"Its called 'nighttime eating syndrome.' This is different than sleep eating, where you're asleep and eating. This is where you're awake and eating on a regular basis. It's worth it to recognize this problem to stop it and also for some people who are obese, this condition may be the reason why," David Sade said.
Sleep is what restores us to face the next day.
But for many people, getting through the night to face the next day involves food, binge eating in the middle of the night.
People with nighttime eating syndrome, or NES, wake and then cannot fall back asleep unless they eat.
The tie many people have between emotions and food may be a factor.
"People who tend to engage in more emotional eating also have a higher rate of eating at night. So, going to bed, waking up in the middle of the night, being unable to sleep, then turning to food to help them to return to sleep or to help them cope with feelings of depression or anxiety that may come up," Dr. Margaret Richards said.

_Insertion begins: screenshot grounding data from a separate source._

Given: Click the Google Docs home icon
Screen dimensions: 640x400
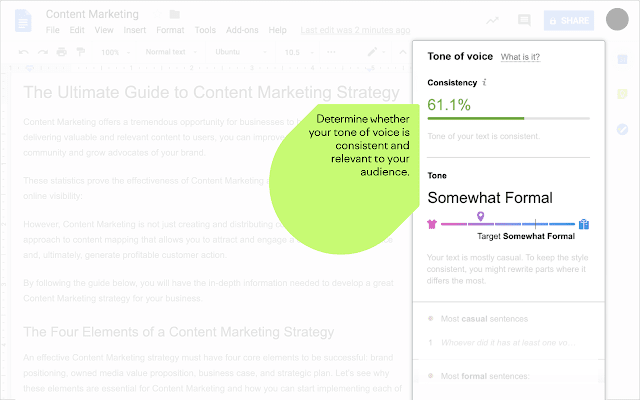Looking at the screenshot, I should tap(23, 21).
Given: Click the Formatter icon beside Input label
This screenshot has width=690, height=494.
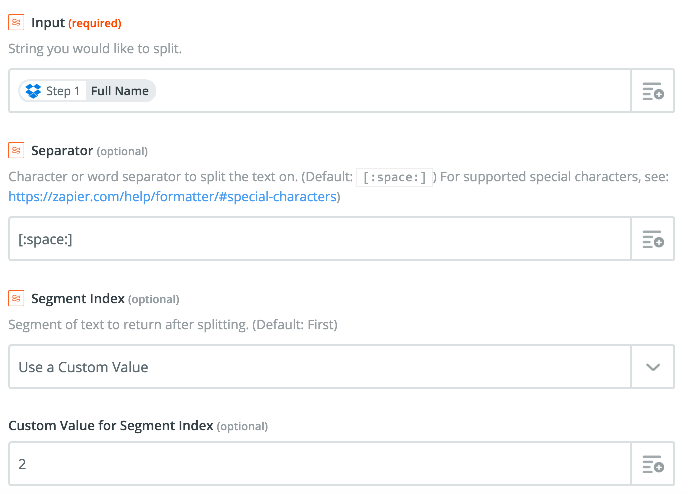Looking at the screenshot, I should pos(16,22).
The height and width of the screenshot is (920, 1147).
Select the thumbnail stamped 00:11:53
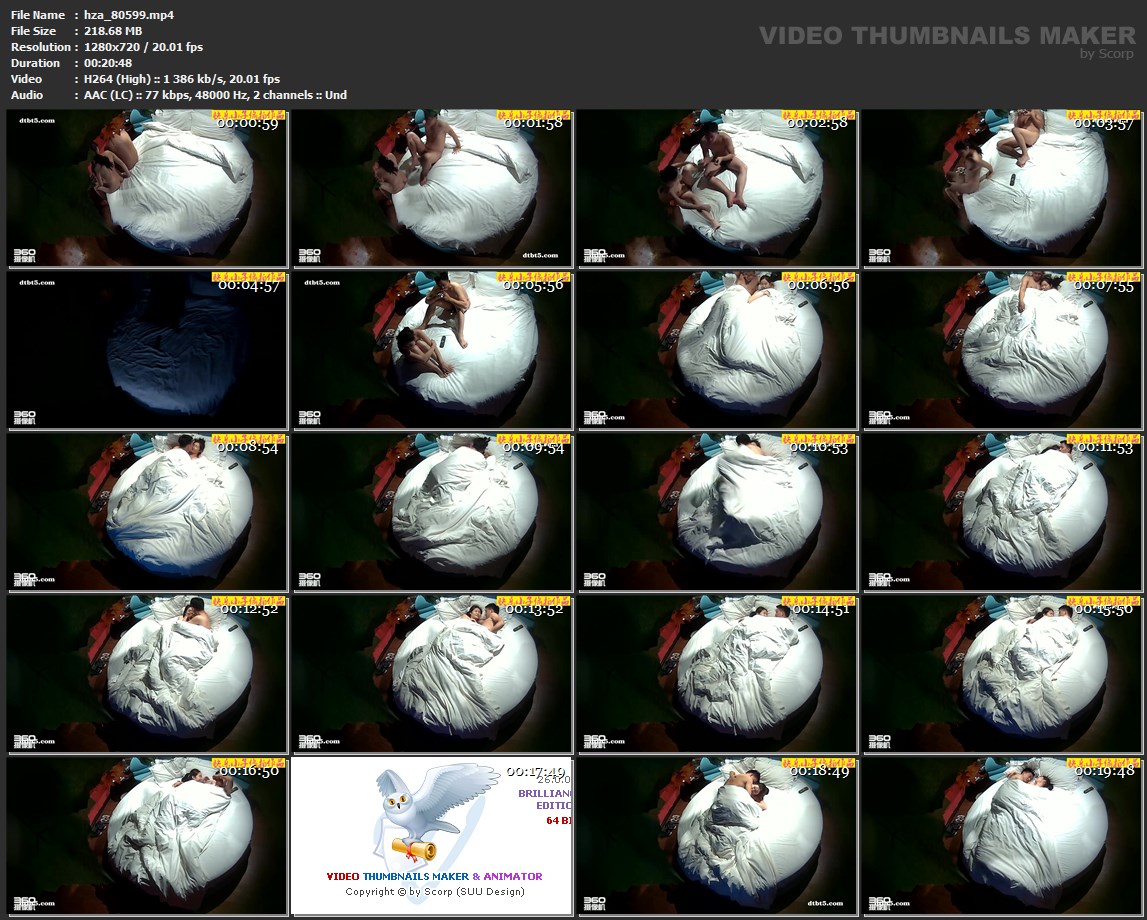tap(1002, 512)
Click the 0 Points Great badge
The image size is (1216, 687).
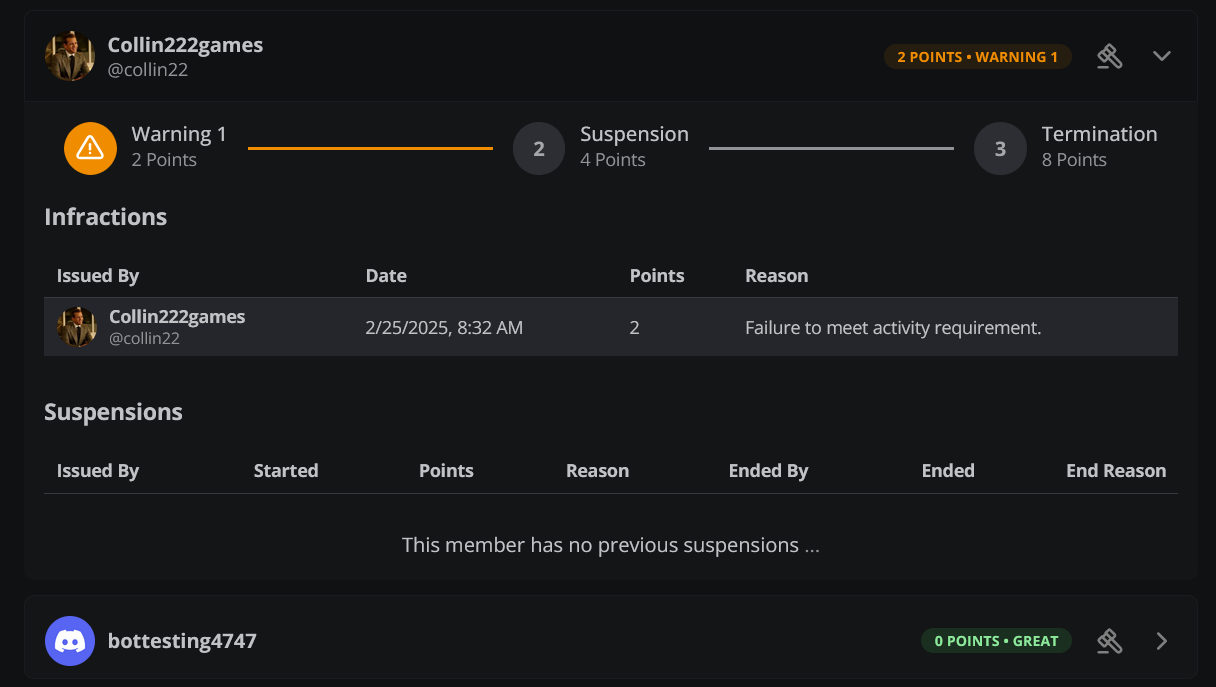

It may also be caused by a hormonal imbalance in the brain that shifts the body clock so you're hungry at the wrong time.
Research shows that night eating can affect all ages and both sexes, but it's more common in women. It can not only disrupt a person's sleep pattern, but it can also cause weight gain and embarrassment.
Signs of the syndrome include: No desire for food at breakfast or during the morning; Eating more after dinner, than during it; And being able to sleep "only" after eating.
When eating to sleep starts to become a part of the nighttime routine, the pattern can continue for months.
So it's important to recognize the signs and stop the cycle before it begins.
"If they tend to be more of an emotional eater, so somebody who turns more towards food when they're bored, or sad, or lonely, you know, encouraging them to engage in other activities. So, if they are feeling sad and lonely, maybe you go for a brisk walk around the block, or you read a book or you listen to music, or you talk about your feelings with somebody else," adds Richards.
"It's worth it to get it checked out, evaluation for anxiety and depression should also be considered as NES is often tied to those factors.
Some medications for depression may also solve this problem too by shifting serotonin levels.